[[ Text provided, beginning ]]

How rare earths are quietly pulling the mining world into a new age of magnetism and redefining the balance of power beneath the surface

In mining, every generation gets its own frontier. For ours, it is critical minerals, the suite of metals underpinning decarbonisation, electrification and advanced manufacturing. Rare earth elements may account for only a trace fraction of the periodic table, but they have become central to how the world thinks about energy, technology and sovereignty.

There was a time when global power was measured in barrels. Today, it is measured in magnets.

Over the past year, China’s export restrictions on dysprosium, terbium, samarium, scandium and other heavy rare earths have sent a shockwave through supply chains, exposing just how concentrated the downstream value chain has become. These are the elements that make EV traction motors spin, turbines turn and precision-guided systems operate.

[[ Text provided, end ]]

• **Tasks and exercises**
- A) Decide whether each statement agrees with the rare earths passage, and give yes or no plus the deciding words quoted from it. (i) China's export restrictions include samarium. (ii) Rare earth elements make up a large share of the periodic table. (iii) Global power today is measured in barrels.
- B) Retype the rare earths passage from "In mining, every" to "technology and sovereignty." without changing anything.
- C) In the rare earths passage, what is global power measured in today?

[[ Supplied material, beginning ]]

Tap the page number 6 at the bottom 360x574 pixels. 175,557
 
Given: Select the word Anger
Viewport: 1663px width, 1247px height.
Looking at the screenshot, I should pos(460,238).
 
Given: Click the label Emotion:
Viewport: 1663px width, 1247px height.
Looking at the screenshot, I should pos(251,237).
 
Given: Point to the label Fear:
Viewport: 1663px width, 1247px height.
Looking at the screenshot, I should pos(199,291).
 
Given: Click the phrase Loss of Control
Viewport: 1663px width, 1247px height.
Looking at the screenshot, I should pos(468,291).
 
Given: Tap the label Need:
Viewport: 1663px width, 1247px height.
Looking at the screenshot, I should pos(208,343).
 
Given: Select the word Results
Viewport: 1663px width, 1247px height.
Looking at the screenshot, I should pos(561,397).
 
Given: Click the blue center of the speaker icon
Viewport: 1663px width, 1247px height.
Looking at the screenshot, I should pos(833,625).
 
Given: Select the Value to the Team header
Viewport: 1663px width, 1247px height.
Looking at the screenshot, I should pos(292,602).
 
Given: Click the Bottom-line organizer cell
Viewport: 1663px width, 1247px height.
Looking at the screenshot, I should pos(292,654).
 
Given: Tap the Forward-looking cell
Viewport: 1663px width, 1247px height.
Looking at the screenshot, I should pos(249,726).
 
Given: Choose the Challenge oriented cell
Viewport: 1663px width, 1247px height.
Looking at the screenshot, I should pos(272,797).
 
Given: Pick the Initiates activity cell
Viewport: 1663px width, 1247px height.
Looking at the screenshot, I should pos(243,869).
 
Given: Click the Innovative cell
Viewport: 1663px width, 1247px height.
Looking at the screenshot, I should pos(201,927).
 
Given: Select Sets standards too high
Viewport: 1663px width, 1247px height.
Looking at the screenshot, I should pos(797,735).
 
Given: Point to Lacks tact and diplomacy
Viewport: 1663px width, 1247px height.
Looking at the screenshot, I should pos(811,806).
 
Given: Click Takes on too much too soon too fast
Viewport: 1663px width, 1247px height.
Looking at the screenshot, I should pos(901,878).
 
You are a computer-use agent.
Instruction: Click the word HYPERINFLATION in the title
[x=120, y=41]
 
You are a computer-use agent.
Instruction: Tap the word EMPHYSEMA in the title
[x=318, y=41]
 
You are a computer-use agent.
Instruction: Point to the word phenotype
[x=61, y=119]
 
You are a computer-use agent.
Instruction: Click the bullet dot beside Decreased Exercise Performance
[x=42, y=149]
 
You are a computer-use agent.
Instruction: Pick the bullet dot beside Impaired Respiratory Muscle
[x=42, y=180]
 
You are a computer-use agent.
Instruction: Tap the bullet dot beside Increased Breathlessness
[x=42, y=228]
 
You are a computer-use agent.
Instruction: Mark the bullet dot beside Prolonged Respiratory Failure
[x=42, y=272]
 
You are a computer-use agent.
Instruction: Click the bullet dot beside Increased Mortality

[[ Supplied material, end ]]

• **Solutions to the exercise**
- A)
(i) Yes: "China’s export restrictions on dysprosium, terbium, samarium, scandium and other heavy rare earths"
(ii) No: "Rare earth elements may account for only a trace fraction of the periodic table"
(iii) No: "Today, it is measured in magnets."

- B)
In mining, every generation gets its own frontier. For ours, it is critical minerals, the suite of metals underpinning decarbonisation, electrification and advanced manufacturing. Rare earth elements may account for only a trace fraction of the periodic table, but they have become central to how the world thinks about energy, technology and sovereignty.

- C) Magnets.